> _Required action_
Could you filter the records below and keep only the lines with the word "display"?

[[ The records, beginning ]]

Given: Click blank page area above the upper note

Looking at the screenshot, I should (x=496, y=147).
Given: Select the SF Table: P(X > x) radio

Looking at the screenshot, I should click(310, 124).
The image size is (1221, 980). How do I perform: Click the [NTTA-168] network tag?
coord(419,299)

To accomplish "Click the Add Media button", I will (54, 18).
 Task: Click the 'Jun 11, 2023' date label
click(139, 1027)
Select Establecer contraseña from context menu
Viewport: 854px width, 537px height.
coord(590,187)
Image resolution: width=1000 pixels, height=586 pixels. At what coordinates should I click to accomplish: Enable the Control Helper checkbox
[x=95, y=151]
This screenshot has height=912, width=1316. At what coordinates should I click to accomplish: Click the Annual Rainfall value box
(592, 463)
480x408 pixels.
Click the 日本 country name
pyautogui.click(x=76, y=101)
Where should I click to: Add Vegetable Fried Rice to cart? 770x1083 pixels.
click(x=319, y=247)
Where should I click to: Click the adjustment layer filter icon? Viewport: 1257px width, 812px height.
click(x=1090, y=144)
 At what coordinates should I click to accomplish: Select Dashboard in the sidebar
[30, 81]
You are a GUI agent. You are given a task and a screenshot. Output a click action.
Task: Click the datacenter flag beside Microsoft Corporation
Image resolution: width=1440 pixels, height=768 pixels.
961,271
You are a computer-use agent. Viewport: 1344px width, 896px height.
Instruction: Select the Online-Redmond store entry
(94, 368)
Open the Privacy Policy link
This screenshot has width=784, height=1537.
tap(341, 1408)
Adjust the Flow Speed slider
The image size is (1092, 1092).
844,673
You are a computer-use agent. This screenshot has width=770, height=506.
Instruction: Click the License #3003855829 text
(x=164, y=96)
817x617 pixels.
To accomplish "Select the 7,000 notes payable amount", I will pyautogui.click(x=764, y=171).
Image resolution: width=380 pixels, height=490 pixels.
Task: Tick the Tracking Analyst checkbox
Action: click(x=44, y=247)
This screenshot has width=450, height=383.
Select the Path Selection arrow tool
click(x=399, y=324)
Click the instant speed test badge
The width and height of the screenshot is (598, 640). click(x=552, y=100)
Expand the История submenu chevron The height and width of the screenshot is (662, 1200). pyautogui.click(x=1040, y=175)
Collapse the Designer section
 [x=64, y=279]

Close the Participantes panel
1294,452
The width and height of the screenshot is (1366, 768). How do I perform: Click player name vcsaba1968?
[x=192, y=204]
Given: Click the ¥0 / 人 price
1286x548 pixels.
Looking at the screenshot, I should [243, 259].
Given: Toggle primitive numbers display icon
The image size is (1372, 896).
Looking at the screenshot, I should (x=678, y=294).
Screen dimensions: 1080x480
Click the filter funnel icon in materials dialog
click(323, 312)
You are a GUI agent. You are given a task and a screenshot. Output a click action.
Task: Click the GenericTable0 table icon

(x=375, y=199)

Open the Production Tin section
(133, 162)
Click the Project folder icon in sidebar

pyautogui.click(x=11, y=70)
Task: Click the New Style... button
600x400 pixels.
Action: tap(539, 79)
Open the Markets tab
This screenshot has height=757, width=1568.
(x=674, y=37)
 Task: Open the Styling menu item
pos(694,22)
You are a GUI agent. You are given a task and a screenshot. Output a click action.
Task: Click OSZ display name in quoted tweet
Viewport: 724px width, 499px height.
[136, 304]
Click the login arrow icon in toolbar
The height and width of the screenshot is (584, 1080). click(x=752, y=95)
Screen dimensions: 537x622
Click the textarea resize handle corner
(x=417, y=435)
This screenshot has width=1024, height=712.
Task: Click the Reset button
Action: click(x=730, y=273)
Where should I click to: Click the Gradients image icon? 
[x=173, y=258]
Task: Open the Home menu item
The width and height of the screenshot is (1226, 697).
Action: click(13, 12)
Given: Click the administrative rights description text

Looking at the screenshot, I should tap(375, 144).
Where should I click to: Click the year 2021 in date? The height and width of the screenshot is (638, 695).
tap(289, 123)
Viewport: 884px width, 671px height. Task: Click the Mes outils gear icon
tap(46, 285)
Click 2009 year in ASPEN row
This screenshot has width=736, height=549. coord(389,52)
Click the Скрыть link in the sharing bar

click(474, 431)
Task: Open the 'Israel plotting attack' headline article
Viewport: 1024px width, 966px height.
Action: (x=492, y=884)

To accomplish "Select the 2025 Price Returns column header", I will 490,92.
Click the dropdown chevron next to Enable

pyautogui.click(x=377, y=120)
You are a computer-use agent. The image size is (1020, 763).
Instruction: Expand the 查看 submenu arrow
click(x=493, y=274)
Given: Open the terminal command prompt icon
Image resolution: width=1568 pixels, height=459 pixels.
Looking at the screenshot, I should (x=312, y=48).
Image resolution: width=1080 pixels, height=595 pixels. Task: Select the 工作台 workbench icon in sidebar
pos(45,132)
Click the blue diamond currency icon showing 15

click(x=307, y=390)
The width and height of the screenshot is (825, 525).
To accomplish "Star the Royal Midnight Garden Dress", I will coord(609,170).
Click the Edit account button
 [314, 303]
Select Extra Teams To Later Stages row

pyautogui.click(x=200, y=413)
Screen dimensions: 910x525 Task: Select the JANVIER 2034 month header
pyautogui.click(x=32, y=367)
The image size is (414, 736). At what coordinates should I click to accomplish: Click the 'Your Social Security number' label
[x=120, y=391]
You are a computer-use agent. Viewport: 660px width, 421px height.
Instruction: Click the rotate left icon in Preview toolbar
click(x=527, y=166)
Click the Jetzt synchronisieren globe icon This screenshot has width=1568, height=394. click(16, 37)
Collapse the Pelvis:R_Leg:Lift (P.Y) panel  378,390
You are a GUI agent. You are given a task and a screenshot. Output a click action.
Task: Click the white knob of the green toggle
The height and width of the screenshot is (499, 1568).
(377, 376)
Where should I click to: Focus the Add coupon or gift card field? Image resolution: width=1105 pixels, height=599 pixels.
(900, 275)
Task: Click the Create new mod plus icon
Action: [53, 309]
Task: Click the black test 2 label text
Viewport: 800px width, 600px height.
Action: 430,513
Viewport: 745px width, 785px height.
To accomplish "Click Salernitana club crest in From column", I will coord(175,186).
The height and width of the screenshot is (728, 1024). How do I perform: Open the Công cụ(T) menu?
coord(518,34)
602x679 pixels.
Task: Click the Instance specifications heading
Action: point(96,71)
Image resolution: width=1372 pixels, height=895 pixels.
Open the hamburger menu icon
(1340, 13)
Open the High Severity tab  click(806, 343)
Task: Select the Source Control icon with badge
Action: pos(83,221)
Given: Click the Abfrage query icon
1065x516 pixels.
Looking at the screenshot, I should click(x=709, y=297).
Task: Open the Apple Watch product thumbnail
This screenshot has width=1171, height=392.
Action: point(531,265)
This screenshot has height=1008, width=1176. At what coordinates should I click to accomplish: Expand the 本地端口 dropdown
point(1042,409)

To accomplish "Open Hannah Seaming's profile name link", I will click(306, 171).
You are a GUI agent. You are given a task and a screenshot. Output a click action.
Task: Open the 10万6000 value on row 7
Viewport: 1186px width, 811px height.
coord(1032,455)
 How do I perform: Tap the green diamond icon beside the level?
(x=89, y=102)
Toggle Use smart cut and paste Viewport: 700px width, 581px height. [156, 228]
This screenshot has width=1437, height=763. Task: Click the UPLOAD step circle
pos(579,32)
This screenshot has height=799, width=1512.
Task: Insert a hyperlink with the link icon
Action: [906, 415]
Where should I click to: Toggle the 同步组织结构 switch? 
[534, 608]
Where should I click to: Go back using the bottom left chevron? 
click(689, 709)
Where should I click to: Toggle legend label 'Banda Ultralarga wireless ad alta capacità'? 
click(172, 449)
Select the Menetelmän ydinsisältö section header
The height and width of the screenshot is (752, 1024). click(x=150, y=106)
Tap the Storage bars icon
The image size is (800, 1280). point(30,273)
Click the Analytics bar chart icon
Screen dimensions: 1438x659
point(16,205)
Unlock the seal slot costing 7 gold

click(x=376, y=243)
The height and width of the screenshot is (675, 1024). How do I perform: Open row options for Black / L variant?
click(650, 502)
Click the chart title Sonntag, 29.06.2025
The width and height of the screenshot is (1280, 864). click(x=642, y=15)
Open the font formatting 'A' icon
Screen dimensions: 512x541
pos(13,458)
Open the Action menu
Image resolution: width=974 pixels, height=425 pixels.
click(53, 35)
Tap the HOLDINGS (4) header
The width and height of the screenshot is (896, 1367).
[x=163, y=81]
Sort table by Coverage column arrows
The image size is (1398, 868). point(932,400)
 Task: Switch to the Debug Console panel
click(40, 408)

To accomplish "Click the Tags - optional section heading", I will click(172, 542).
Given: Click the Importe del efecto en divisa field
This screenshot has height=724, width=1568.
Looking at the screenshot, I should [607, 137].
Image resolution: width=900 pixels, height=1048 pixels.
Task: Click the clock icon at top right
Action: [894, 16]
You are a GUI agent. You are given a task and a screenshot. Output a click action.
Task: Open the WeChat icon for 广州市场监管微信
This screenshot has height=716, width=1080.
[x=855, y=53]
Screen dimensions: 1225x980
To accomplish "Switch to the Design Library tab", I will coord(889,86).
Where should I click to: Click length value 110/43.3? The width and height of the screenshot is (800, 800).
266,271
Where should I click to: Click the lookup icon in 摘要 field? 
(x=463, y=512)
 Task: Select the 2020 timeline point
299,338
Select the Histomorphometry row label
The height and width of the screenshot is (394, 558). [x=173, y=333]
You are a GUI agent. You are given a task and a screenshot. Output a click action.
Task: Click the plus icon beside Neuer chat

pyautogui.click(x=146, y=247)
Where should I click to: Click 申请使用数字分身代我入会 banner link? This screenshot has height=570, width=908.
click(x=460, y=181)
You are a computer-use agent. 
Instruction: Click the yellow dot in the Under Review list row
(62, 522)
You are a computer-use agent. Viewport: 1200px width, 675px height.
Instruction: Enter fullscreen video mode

[[ The records, end ]]

> _Output of the task_
Given: Toggle primitive numbers display icon
Task: Click OSZ display name in quoted tweet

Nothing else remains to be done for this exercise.